In a tectonic opinion issued Monday, U.S. District Judge Aileen Cannon ruled that the appointment of special counsel Jack Smith was unconstitutional. As a consequence, she correctly dismissed the Florida criminal indictment of Donald Trump over his handling of classified documents.
Smith and the Department of Justice (DOJ) will likely file an immediate appeal to a higher court. But Cannon’s well-reasoned 93-page opinion establishes a clarifying record of sound legal judgment that will be difficult to overcome. At some point, the U.S. Supreme Court may be forced to intervene.

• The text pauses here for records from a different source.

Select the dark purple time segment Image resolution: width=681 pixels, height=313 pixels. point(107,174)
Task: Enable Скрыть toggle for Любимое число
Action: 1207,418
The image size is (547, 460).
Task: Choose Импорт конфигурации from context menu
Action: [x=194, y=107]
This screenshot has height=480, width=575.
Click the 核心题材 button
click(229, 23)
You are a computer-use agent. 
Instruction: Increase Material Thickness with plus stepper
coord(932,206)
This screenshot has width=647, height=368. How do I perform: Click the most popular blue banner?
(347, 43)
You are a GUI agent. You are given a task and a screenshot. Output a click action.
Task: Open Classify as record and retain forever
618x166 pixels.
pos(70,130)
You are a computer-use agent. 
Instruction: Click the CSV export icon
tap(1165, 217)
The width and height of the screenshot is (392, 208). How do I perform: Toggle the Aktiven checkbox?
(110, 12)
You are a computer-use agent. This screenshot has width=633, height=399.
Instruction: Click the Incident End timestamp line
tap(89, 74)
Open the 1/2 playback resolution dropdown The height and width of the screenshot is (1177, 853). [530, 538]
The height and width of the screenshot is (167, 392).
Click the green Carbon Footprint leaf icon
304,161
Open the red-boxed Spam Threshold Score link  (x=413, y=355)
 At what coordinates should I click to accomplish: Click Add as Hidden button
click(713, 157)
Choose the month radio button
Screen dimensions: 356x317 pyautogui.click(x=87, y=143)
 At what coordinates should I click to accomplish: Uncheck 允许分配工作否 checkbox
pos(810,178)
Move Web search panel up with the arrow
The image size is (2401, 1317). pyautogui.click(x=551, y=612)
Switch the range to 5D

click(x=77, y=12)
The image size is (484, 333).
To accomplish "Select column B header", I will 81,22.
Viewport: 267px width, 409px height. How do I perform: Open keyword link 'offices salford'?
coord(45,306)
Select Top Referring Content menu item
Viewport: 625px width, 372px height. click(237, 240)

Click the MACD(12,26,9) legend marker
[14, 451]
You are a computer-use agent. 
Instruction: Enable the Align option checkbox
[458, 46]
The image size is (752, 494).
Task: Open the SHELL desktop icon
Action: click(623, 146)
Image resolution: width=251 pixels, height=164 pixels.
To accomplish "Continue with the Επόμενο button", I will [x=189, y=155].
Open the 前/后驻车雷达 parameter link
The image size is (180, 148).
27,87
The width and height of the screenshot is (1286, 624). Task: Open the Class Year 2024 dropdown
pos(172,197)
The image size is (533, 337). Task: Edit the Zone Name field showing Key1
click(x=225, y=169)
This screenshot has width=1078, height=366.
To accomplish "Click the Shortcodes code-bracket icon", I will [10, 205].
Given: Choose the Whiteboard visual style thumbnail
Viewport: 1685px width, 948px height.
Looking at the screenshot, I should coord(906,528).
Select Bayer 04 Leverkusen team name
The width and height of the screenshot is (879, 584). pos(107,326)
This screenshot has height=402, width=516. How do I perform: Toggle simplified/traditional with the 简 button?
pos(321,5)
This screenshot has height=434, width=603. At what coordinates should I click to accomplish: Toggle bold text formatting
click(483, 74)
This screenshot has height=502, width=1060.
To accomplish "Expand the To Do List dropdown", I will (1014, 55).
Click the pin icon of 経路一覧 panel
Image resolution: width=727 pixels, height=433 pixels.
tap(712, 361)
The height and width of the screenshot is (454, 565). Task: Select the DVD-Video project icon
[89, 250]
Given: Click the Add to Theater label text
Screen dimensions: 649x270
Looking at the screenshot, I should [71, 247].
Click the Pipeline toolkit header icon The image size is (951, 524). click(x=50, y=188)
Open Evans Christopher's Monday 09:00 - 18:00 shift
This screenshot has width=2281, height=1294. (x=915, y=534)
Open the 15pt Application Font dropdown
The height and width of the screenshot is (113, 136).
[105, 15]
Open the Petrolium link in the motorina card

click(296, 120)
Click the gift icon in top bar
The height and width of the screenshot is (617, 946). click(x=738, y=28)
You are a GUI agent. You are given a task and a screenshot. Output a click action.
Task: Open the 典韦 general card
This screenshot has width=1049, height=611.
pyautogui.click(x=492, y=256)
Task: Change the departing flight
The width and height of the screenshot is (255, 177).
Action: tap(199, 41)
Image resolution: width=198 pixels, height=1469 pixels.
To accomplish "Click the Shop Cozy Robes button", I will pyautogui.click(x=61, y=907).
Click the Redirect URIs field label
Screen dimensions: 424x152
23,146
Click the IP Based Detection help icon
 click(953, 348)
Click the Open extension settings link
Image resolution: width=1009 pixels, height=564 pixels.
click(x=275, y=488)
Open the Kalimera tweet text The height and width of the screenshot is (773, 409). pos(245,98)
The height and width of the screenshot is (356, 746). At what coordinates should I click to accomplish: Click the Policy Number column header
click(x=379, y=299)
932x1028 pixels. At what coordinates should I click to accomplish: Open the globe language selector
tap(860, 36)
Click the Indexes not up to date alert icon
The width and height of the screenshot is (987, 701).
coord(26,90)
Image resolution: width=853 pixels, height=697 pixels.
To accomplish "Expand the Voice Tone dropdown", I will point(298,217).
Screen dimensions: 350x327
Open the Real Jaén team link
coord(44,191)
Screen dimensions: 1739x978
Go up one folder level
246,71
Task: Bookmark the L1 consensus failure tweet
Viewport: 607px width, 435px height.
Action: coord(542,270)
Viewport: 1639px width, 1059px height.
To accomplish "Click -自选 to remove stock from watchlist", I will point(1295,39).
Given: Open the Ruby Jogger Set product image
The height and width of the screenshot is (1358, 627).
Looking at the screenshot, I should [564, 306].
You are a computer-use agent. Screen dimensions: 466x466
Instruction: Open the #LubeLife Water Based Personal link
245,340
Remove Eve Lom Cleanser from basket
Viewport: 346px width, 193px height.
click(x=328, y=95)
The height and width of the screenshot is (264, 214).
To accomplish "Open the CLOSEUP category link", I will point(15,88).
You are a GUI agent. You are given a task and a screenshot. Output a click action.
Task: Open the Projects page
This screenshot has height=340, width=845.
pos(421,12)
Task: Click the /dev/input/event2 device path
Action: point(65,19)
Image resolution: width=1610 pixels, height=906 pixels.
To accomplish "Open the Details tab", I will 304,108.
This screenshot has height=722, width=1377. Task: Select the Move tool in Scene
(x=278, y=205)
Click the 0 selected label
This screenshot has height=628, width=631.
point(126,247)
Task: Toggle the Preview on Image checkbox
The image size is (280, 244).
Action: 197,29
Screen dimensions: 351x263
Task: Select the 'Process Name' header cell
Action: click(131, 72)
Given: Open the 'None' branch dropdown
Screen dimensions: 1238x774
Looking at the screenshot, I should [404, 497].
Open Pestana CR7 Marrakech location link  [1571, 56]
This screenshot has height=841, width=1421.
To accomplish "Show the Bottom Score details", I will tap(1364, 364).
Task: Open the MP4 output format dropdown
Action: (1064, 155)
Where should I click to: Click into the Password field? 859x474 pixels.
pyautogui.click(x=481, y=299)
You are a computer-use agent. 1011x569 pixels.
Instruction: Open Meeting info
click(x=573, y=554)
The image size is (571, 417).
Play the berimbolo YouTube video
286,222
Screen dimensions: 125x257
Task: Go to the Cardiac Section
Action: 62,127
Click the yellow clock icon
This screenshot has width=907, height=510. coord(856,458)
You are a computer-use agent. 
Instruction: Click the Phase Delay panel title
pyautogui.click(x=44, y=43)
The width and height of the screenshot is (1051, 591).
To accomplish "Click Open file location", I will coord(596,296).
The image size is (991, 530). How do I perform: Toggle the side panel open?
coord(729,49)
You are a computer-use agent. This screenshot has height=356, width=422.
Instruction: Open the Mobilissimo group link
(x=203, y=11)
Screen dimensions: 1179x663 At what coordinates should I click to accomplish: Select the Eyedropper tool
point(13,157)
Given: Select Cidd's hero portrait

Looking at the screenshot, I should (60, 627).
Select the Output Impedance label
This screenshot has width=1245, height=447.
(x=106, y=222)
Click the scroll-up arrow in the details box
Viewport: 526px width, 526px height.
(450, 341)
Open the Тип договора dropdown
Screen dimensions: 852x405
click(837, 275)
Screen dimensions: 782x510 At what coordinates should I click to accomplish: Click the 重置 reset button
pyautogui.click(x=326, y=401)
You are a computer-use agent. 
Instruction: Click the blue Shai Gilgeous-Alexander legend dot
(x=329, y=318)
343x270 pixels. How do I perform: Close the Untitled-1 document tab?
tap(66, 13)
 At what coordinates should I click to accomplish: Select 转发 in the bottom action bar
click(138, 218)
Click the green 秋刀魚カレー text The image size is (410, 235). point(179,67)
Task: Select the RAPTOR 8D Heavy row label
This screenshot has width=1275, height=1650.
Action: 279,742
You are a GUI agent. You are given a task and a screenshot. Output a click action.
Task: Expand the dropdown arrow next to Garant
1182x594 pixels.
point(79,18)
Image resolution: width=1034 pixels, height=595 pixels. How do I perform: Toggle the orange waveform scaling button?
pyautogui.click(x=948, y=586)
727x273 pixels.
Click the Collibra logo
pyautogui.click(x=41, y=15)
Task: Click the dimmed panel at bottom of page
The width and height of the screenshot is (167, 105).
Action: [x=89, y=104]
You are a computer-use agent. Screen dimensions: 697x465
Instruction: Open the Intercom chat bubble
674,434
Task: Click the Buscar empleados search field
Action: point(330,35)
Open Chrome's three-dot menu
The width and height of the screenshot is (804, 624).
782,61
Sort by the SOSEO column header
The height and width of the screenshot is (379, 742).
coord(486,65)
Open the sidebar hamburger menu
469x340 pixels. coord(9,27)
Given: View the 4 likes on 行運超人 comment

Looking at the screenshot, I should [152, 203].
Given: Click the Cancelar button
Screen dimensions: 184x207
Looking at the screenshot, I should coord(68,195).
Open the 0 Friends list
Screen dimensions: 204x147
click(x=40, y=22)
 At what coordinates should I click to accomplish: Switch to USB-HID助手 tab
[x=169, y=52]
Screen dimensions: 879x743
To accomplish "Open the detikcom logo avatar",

JUDGE DISMISSES TRUMP’S FLORIDA CLASSIFIED DOCUMENTS CASE
At the heart of the federal judge’s decision is the Appointments Clause of the Constitution which provides the exclusive means for selecting all “Officers of the United States.” They must be appointed by the president and confirmed by the senate. Smith failed both requirements.
Instead, he was anointed special counsel by Attorney General Merrick Garland on November 18, 2022, without legitimate statutory authority. His unilateral act commandeered the legislative right of Congress that animates and preserves our revered separation of powers.
Cannon concluded, “The Framers gave Congress a pivotal role in the appointment of principal and inferior officers. That role cannot be usurped by the Executive Branch or diffused elsewhere —whether in this case or in another case, whether in times of heightened national need or not.” (Opinion, page 91)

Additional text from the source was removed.